Harga tiket, mulai dari Rp230.000 hingga Rp300.000, bukan hanya membeli kursi di kapal. Tapi membeli waktu, suasana, dan cerita. Membeli kesempatan untuk melihat Barito dari sudut yang selama ini jarang dijamah, sambil mendengarkan narasi budaya dari pemandu dan menyerap sejarah maritim Banua yang terselip dalam hembusan angin sore.
Di balik keelokan kapal, terdapat data yang menegaskan bahwa ini bukan sekadar proyek estetika. Direktur Utama PT Ambapers Kalsel, Dr. H. Zulfadli Gazali, mencatat peningkatan signifikan dalam pendapatan layanan wisata sungai ini.

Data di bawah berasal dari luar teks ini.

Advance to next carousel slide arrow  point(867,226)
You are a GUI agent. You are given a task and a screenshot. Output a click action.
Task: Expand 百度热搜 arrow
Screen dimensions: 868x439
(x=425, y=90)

“Awalnya hanya sekitar Rp50 juta per bulan. Sekarang, sudah menembus Rp216 juta, dan trennya terus naik,” ungkapnya dengan penuh optimisme.
Kapal ini memang hanya menampung 40 penumpang per pelayaran, namun daya tariknya melampaui kapasitas. Apa yang membuat orang terus datang? Jawabannya bukan hanya rute atau harga, tapi pengalaman yang dibungkus dalam suasana.
Kayu-kayu geladak yang menghangatkan kaki, langit yang berubah warna, musik lembut yang menemani, dan senyum awak kapal yang menyambut dengan tulus.
Kesuksesan ini memantik mimpi baru. Tawaran kerja sama pun berdatangan. Ada pihak ketiga yang tertarik menambah armada.

Namun, PT Ambapers memilih tidak membeli kapal baru, tapi membangun sendiri dengan menggerakkan pengusaha lokal, galangan kapal, dan pelaku ekonomi kreatif di Banua.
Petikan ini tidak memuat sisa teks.